_MATERIAL PROVIDED_

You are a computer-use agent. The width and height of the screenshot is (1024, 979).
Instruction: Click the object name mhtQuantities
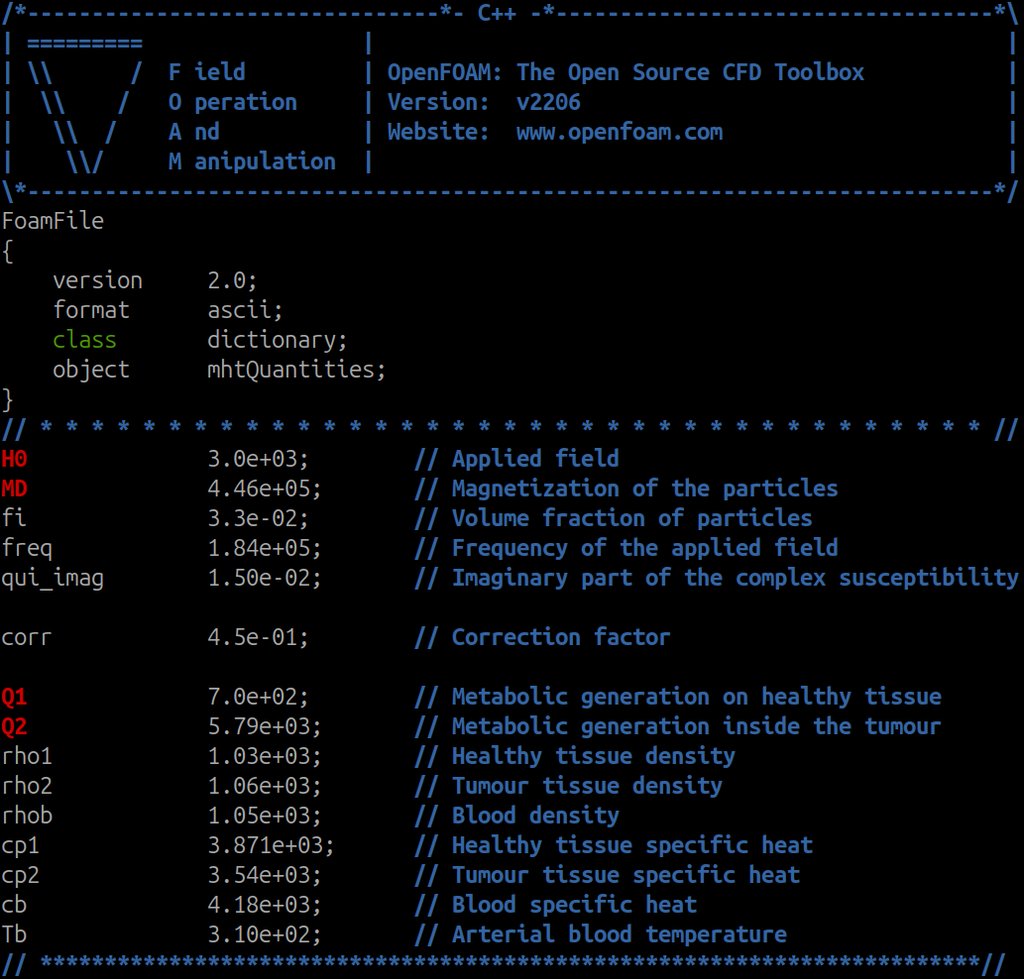296,370
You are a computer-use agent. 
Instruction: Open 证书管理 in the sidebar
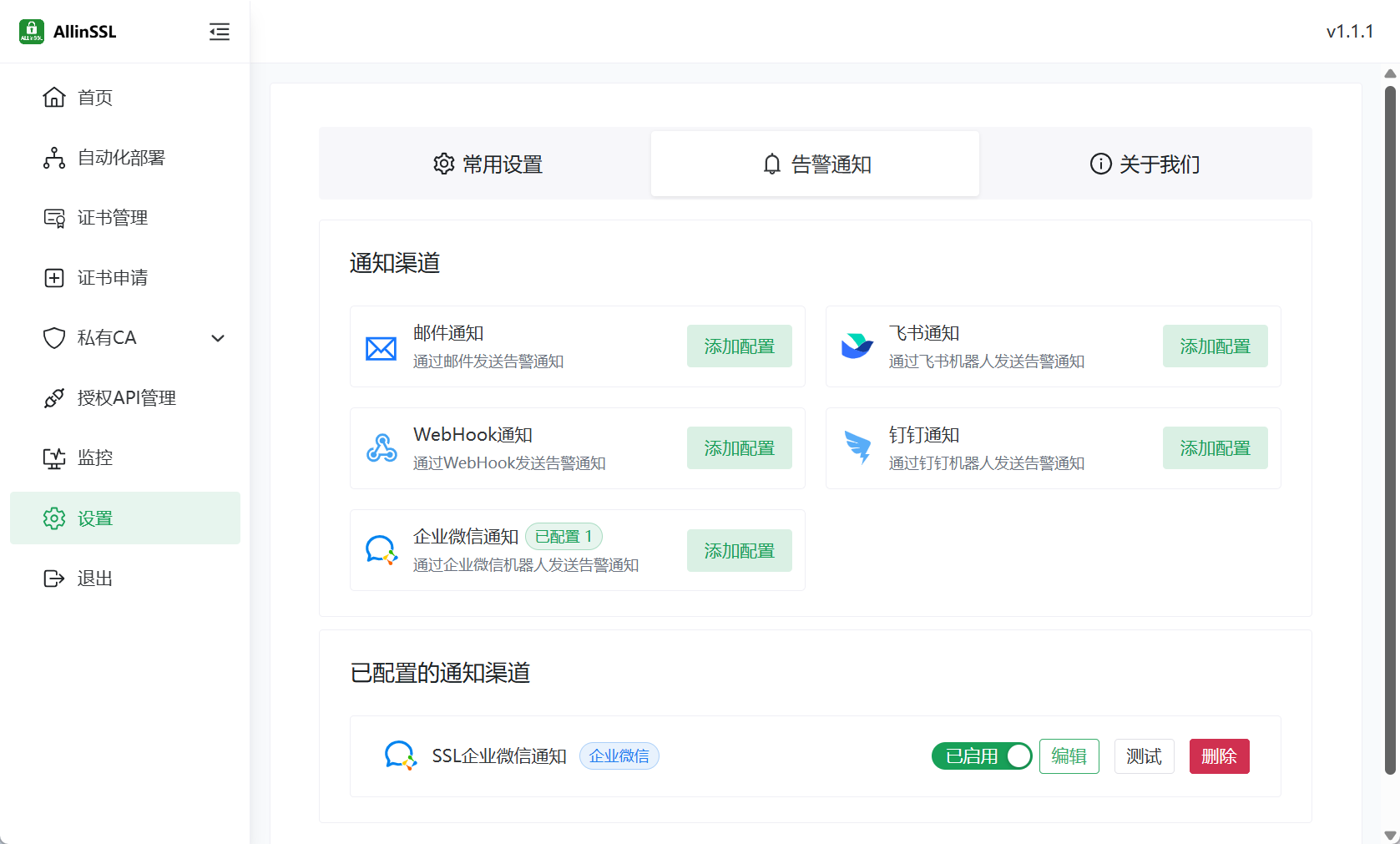112,218
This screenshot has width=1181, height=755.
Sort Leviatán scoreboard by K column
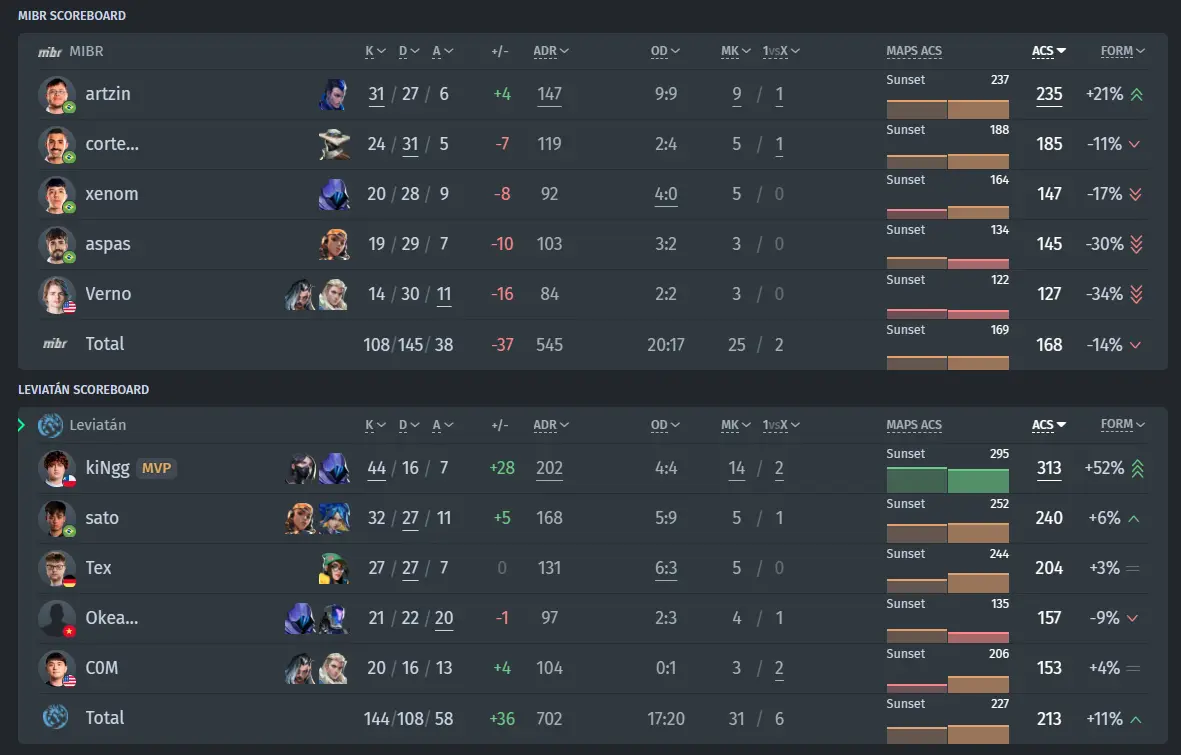coord(375,425)
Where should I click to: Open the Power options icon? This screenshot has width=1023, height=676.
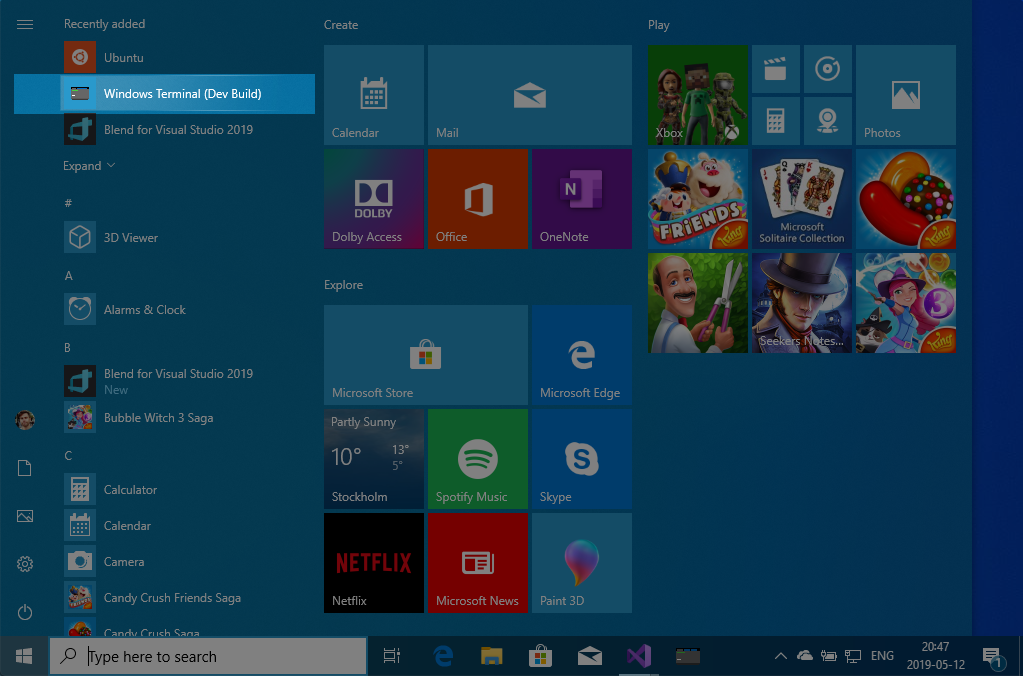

_EXERCISE REQUIREMENTS_
Locate all lines in the listing above with the word "agent" and copy them.

_COMPLETED TASK_
You are a computer-use agent. The width and height of the screenshot is (1024, 979).
You are a computer-use agent. 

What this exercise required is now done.